**Excerpted passage:**
★ ★ ★

Determining prosthesis length:
Estimate the proper length of the piston by placing a 4.5 mm Causse measuring piston in the middle ear (Fig. 10a). The proper fit allows the upper end of the piston to be 0.25 mm higher than the lower surface of the long process of the incus, while the lower end of the piston just rests on the stapes footplate in its posterior half. The prosthesis is then trimmed to length in a trimming block (Fig. 10b, c).
fig 10 a

fig 10 bfig 10 c
Fig. 10 a,b et c : Causse measuring piston® and trimming block. et trimming block.


Creation of stapedotomy or fenestra
a) If the footplate is partially fixed: The crura are vaporized with an HGM Argon laser ® using the Gherini-Causse endo-otoprobe ® (beginning with the posterior crus) (Fig.11). In the usual situation where the anterior crus is not visible, the fiber optic palpates the anterior crus before vaporizing it using a setting of 2 watts and 0.2 seconds. Creation of the fenestra with the Argon laser: a round "rosette" is created in the stapes footplate with the Gherini-Causse endo-otoprobe ®. Settings of 1.2 watts and 0.2 seconds pulse duration are used. Each laser impact site may or may not overlap the previous impact point until the shape and size of the "rosette" is complete (Fig.12a, b).

Fig.11

Gherini-Causse Endo-Otoprobe ®

Fig.12 a

The Gherini-Causse laser Endo-Otoprobe ® creates 200 micron spots which fragilize the stapes footplate.

Fig.12 b

A rosette of spots determines the ulterior 0.8 mm stapedotomy.

★ ★ ★

**Problem:** Please copy the stapedotomy passage word for word from "fig 10 bfig" to "complete (Fig.12a, b).". Rely on nothing but the stapedotomy passage.

★ ★ ★

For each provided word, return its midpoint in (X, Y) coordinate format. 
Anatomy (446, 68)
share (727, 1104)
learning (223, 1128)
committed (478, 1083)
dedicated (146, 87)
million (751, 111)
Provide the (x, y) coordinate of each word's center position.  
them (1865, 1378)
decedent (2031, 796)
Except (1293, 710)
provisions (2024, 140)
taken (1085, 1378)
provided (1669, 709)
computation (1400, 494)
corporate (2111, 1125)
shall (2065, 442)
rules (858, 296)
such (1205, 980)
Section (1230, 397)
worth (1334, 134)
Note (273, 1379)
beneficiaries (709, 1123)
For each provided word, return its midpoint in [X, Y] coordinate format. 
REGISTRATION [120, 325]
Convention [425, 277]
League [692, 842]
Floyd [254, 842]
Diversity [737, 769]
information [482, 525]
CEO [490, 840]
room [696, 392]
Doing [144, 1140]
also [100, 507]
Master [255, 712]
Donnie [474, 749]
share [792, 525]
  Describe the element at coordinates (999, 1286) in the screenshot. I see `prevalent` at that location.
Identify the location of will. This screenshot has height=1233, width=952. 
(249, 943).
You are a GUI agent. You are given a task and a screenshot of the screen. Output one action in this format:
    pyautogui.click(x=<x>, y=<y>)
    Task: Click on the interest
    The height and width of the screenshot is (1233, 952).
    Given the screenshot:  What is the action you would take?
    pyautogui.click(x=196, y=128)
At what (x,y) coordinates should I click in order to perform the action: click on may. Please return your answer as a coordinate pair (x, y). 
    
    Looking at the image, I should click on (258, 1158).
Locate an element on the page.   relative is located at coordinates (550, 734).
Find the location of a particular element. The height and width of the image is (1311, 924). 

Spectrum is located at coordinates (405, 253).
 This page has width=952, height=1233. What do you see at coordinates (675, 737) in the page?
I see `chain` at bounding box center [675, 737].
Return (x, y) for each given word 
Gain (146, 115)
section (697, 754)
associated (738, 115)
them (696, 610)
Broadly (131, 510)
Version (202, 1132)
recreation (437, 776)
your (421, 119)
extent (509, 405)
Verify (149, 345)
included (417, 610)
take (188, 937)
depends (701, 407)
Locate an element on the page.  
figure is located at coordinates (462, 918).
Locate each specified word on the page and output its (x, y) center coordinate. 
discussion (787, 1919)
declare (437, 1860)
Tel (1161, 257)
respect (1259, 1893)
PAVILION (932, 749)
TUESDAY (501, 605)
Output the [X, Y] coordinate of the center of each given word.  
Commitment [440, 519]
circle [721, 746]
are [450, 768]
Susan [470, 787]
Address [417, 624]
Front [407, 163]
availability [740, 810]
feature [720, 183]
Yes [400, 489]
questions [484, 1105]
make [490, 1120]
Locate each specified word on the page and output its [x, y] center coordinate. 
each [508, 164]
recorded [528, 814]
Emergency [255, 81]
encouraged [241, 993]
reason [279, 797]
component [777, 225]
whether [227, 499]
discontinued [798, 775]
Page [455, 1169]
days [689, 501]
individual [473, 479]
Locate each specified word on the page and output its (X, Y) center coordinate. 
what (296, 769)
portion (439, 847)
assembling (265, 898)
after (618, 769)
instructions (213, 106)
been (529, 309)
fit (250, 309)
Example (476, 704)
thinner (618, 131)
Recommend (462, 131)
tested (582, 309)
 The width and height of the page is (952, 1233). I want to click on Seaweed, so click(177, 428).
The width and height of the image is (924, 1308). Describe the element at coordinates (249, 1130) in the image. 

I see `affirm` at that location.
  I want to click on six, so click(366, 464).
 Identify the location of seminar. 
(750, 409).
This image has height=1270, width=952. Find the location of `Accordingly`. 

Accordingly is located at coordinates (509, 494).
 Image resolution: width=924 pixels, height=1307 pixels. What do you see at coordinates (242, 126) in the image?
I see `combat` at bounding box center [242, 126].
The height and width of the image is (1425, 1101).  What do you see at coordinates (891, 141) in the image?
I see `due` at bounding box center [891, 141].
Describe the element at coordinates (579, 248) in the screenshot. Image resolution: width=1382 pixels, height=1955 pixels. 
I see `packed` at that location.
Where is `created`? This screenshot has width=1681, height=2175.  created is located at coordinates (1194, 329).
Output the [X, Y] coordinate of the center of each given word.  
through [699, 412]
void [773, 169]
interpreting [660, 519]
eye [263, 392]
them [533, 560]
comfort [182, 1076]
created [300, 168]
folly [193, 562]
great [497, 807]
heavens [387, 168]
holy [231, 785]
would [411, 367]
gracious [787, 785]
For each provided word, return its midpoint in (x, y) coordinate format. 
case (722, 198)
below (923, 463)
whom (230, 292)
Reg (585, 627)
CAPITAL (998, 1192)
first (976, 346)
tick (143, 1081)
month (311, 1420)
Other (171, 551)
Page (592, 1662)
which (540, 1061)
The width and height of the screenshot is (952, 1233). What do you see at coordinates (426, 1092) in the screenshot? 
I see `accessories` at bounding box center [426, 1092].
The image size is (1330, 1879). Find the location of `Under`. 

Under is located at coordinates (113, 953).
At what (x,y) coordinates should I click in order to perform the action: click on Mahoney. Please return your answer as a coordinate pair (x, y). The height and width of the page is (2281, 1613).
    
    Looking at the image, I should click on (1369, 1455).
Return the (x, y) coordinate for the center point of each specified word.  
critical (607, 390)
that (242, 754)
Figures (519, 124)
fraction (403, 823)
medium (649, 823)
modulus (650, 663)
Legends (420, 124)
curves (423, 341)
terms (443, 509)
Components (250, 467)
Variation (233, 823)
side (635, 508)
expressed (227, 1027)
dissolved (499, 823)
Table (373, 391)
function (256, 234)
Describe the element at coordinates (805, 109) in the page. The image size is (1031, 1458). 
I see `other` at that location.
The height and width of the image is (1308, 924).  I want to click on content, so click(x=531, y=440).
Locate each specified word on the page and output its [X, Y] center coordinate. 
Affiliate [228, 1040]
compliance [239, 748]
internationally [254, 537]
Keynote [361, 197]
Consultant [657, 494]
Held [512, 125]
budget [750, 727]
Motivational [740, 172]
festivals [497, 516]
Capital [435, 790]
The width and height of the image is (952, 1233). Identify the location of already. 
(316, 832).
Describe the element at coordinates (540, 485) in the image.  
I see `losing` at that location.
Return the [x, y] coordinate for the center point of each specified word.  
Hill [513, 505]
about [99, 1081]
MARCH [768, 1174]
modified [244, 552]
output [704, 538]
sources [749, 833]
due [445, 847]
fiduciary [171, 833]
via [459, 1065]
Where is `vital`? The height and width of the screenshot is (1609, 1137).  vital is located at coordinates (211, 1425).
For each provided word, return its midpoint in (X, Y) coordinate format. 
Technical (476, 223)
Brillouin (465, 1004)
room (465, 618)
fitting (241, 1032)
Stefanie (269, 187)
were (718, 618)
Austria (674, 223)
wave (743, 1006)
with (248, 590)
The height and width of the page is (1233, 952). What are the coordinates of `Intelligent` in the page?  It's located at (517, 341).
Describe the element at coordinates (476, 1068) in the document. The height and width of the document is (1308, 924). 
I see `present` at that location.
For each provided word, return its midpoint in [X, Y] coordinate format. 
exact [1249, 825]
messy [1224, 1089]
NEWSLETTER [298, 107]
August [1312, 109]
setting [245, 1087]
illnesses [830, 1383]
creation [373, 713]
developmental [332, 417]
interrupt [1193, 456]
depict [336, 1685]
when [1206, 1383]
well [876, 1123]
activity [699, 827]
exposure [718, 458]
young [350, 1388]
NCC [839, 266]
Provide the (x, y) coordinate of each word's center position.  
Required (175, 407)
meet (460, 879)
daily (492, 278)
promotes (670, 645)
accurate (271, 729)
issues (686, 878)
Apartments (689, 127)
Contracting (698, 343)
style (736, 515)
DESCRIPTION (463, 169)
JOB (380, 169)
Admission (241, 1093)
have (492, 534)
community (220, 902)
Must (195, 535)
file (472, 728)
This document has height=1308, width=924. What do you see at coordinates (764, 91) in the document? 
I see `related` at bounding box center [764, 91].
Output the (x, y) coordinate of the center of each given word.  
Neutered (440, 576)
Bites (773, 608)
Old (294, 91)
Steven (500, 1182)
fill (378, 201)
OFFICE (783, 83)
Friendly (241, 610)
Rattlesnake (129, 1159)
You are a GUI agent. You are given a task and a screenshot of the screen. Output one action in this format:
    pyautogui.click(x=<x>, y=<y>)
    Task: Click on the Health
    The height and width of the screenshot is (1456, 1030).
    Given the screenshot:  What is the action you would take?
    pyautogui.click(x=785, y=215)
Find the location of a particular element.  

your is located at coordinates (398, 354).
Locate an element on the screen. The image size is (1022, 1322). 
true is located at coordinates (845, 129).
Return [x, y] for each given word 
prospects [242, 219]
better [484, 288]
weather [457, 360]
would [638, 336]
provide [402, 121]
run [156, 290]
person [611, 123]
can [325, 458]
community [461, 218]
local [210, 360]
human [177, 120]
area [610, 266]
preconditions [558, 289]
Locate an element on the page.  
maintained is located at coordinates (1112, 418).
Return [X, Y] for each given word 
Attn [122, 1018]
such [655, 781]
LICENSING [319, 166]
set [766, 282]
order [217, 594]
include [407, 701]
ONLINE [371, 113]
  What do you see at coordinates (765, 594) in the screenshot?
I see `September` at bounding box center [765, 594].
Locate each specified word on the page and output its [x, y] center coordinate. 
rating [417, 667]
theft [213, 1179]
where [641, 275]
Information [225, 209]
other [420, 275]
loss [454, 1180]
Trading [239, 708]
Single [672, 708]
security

★ ★ ★

**Written response:**
fig 10 bfig 10 c
Fig. 10 a,b et c : Causse measuring piston® and trimming block. et trimming block.


Creation of stapedotomy or fenestra
a) If the footplate is partially fixed: The crura are vaporized with an HGM Argon laser ® using the Gherini-Causse endo-otoprobe ® (beginning with the posterior crus) (Fig.11). In the usual situation where the anterior crus is not visible, the fiber optic palpates the anterior crus before vaporizing it using a setting of 2 watts and 0.2 seconds. Creation of the fenestra with the Argon laser: a round "rosette" is created in the stapes footplate with the Gherini-Causse endo-otoprobe ®. Settings of 1.2 watts and 0.2 seconds pulse duration are used. Each laser impact site may or may not overlap the previous impact point until the shape and size of the "rosette" is complete (Fig.12a, b).